The task -> Once the line with "Click the Toy Figure Type label" is found in the material, write out that line and every later line exactly, through the end.

Supplied records ->

◇ ◇ ◇ ◇ ◇ ◇ ◇

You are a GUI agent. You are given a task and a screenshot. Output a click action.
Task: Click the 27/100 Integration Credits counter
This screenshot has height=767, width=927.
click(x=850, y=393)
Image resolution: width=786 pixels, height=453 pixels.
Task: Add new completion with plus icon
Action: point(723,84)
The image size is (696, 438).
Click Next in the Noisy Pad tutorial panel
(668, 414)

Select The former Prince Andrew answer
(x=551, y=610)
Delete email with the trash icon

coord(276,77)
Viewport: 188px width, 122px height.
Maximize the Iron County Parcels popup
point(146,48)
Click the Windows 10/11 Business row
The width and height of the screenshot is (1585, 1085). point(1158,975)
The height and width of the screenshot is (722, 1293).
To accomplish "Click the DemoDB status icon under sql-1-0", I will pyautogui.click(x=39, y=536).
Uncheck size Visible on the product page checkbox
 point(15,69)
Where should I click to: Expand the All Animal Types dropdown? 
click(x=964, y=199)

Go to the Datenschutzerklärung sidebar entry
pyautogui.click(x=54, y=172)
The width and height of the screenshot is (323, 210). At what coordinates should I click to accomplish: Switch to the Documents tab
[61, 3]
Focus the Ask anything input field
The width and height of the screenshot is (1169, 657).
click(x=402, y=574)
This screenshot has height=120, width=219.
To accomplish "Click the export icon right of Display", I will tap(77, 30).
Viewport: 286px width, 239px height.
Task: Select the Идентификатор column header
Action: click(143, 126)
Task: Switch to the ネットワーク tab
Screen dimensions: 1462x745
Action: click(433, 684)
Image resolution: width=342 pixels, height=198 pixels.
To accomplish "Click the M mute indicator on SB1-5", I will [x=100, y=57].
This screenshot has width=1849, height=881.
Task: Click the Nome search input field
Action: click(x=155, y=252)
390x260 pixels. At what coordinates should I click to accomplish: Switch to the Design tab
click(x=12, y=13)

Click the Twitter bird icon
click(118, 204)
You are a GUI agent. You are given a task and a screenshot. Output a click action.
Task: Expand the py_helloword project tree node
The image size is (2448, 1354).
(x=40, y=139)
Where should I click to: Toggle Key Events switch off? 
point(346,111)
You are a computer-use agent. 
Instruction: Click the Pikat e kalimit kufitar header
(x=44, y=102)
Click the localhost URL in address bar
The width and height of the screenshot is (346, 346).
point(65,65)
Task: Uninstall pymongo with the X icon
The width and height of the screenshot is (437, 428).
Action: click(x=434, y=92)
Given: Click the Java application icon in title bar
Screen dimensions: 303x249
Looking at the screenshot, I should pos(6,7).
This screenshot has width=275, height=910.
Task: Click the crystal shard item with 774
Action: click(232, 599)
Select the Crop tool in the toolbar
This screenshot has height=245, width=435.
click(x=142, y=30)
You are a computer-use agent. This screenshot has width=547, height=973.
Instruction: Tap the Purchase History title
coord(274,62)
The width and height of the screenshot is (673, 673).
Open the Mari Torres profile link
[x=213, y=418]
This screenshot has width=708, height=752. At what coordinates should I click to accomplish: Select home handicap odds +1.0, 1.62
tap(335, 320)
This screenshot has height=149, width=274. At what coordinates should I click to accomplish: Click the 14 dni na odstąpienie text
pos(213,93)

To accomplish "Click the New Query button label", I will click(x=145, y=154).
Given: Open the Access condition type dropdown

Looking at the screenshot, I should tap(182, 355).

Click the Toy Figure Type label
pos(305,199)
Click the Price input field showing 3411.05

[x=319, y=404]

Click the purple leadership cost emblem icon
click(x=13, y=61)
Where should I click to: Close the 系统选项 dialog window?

◇ ◇ ◇ ◇ ◇ ◇ ◇

Written solution ->
Click the Toy Figure Type label
pos(305,199)
Click the Price input field showing 3411.05

[x=319, y=404]

Click the purple leadership cost emblem icon
click(x=13, y=61)
Where should I click to: Close the 系统选项 dialog window?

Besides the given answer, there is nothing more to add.